▶ [Source document]
Lansing et al. (1998) conclude that this economic anthropology assessment served two ends: (1) first, it described the benefits that could be obtained by returning the river to its natural channel and (2) second, it developed a method to estimate the magnitude of the losses sustained by the tribe. These impacts to the “from Time Immemorial way” of life included fishing for salmon in the river, hunting for elk and waterfowl along the riverbanks, gathering shellfish and grasses for baskets at the river estuary, and seeking the spiritual visions and religious experiences of the Skokomish people that occurred at sacred sites along the course of the river.

River as a Traditional Cultural Property

The second senior cultural anthropologist provided expert testimony that the Skokomish River, including the entire North Fork, qualified as a TCP of the Skokomish people. Important in this assessment was a National Register of Historic Places (NRHP) nomination criteria that the heritage place under consideration should have maintained its original integrity (Parker and King, 1992), which of course was the key legal issue in the Skokomish River case.

The concept of a Traditional Cultural Property (TCP) is nationally recognized in law and regulation (Parker and King, 1992). According to Parker, 1993, a traditional cultural property is a place that is eligible for inclusion on the National Register of Historic Places because of its association with cultural practices and beliefs that are (1) rooted in the history of a community and (2) are important to maintaining the continuity of that community’s traditional beliefs and practices.

The TCP designation was developed as a vehicle for identifying, defining, and protecting places that arguably have national heritage significance but only qualify for this designation by using ethnic group criteria, rather than archaeology or history data. After much debate the concept was formalized in NPS Bulletin 38 which included both the arguments for such heritage designations and the methods for establishing their existence (Parker and King, 1992). Heritage research methods such as those employed by anthropologists are essential because TCPs are normally without anthropomorphic features; in other words, they are the mental artifacts not the physical artifacts of a cultural group (Stoffle et al., 2020). As a social construction, a TCP only exists in the culture of a traditional or aboriginal people.

▶ [Given records]

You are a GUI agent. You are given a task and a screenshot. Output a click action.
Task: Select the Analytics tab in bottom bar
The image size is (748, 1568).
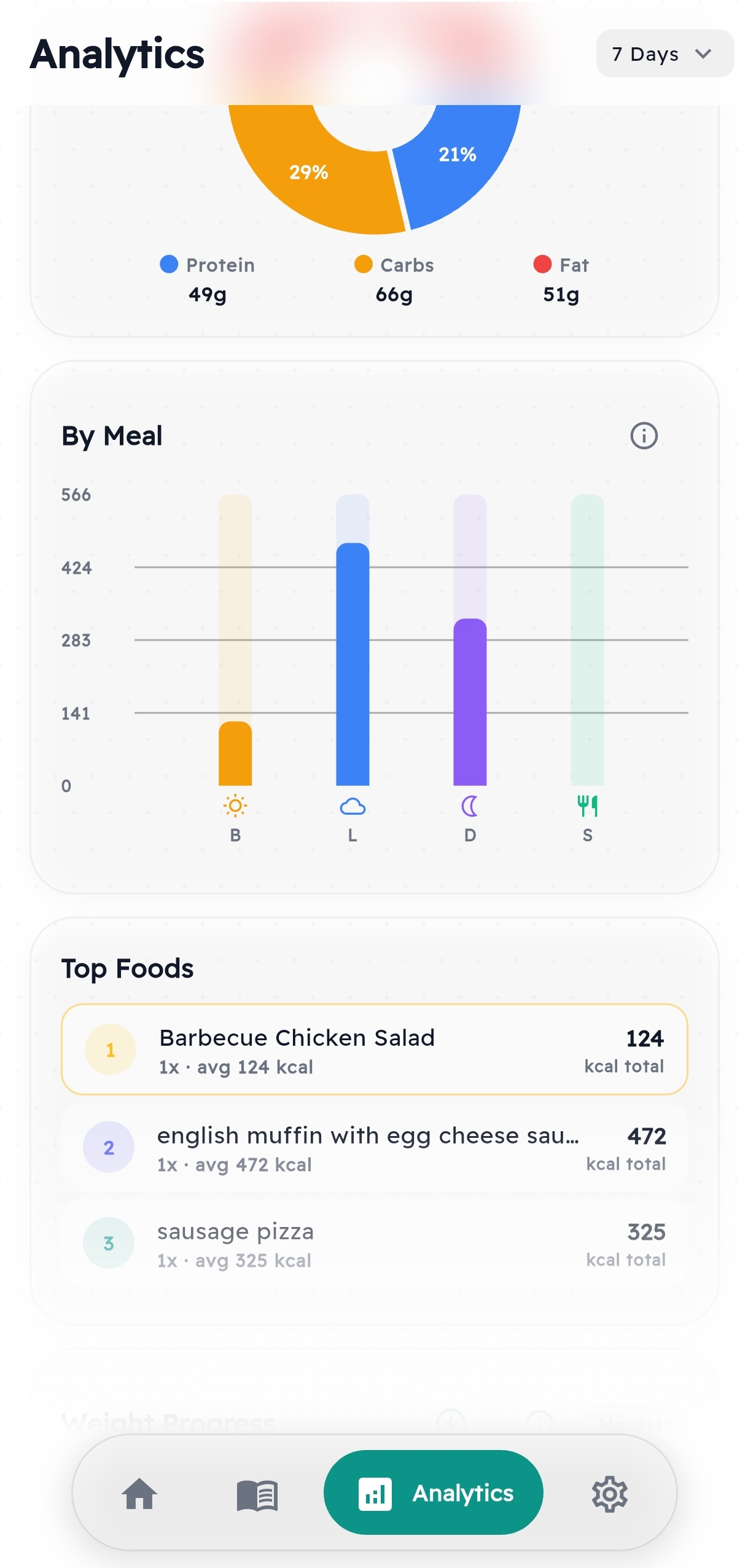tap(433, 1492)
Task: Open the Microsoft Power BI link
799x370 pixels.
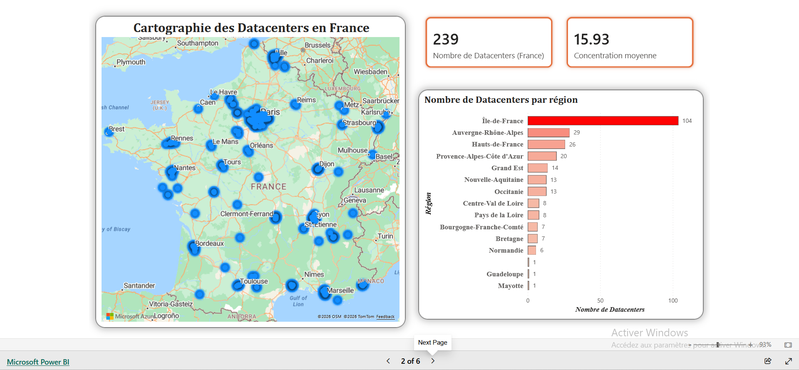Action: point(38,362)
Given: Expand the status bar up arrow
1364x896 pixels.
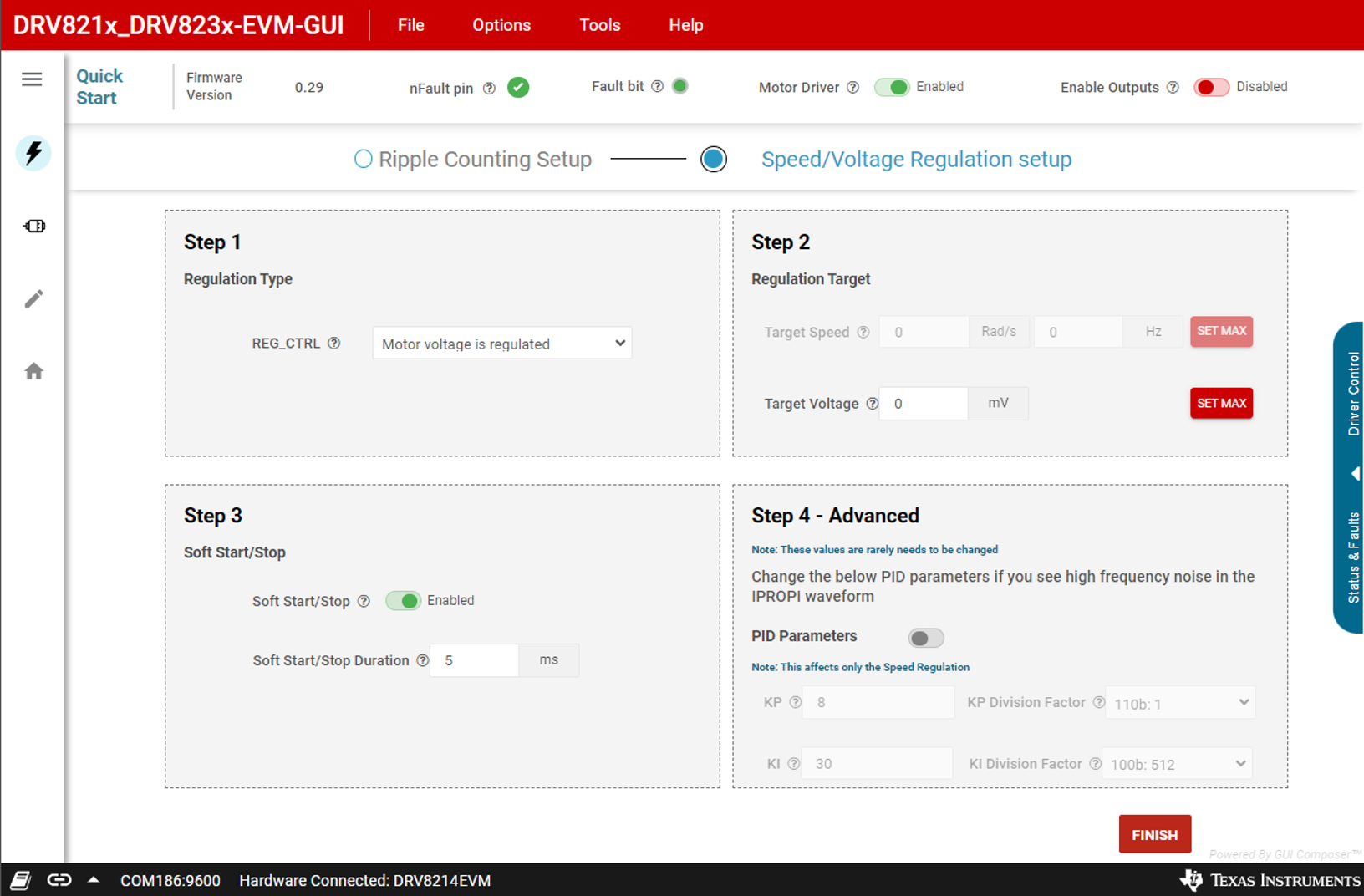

▶ [Prompt] Resume the passage on the Skokomish River as a Traditional Cultural Property, starting right after its final sentence.

▶ [The answer]
River as a Cultural Landscape

Cultural places can be understood as an interconnected landscape, and as such, their individual values contribute to the overall magnitude of importance of a heritage area to an ethnic group. TCPs tend to be smaller in size and homogeneous in cultural composition; whereas cultural landscapes contain a variety of resources such as places of historic importance, topographic features that contribute to ceremonies such as vision questing, and the natural resources like fish, water, plants, and animals (McClelland et al., 1989:16, 27). TCPs must be bounded during nomination to the NRHP whereas landscapes are, by definition, much larger with indistinct edges. These are often referred to as “Vernacular landscapes that are the result of past human activities, land uses, and choices. Ethnographic landscapes are typically vernacular landscapes that contain natural and cultural resources that are associated with a people who define them as heritage resources” (CTOT, 1999:6-7). Landscapes have indistinct boundaries because they are social constructions, which contribute to the meanings of their functional components and their relationships with one another (Stoffle et al., 2020). Pilgrims often travel along a waterway such as a river celebrating places and resources as they move towards a primary destination such as a mountain (Van Vlack, 2014; Van Vlack, 2018), which often is the hydrological origin of a river (Stoffle et al., 2004; Stoffle et al., 2015).

Native American cultural landscapes can be recognized as protectable heritage places and, like TCPs, are recognized as eligible for the National Register of Historic Places (NRHP). Both TCP and cultural landscapes nomination to the NRHP need to be documented as existing in the culture of a people: that is, a contemporary Native American ethnic group. Unlike TCPs, however, landscapes have more components and are spatially larger, so the NRHP nomination research must be more extensive and better explain the cultural significance of both the landscape components and the spaces between them.

A cultural landscape heritage model was chosen by Stoffle (the author of this paper) because it best fits the statements shared by tribal members (Stoffle et al., 2003). Discussions were guided by both TCP and Landscape perspectives, which is a research procedure developed during the Glen Canyon Water Release studies in the Grand Canyon (Austin and Drye, 2011). In this field study six research trips with Paiute elders documented the many kinds of places and resources that were integrated into various kinds of landscapes along the Colorado River (Stoffle et al., 1997). All landscapes were integrated by physical and spiritual trails, along which pilgrims and ceremonial participants traveled to destination places such as salt and paint caves, hot springs, women’s healing sites, and even a volcanic plug at Lava Falls located in the middle of river itself used for healing by known medicine people.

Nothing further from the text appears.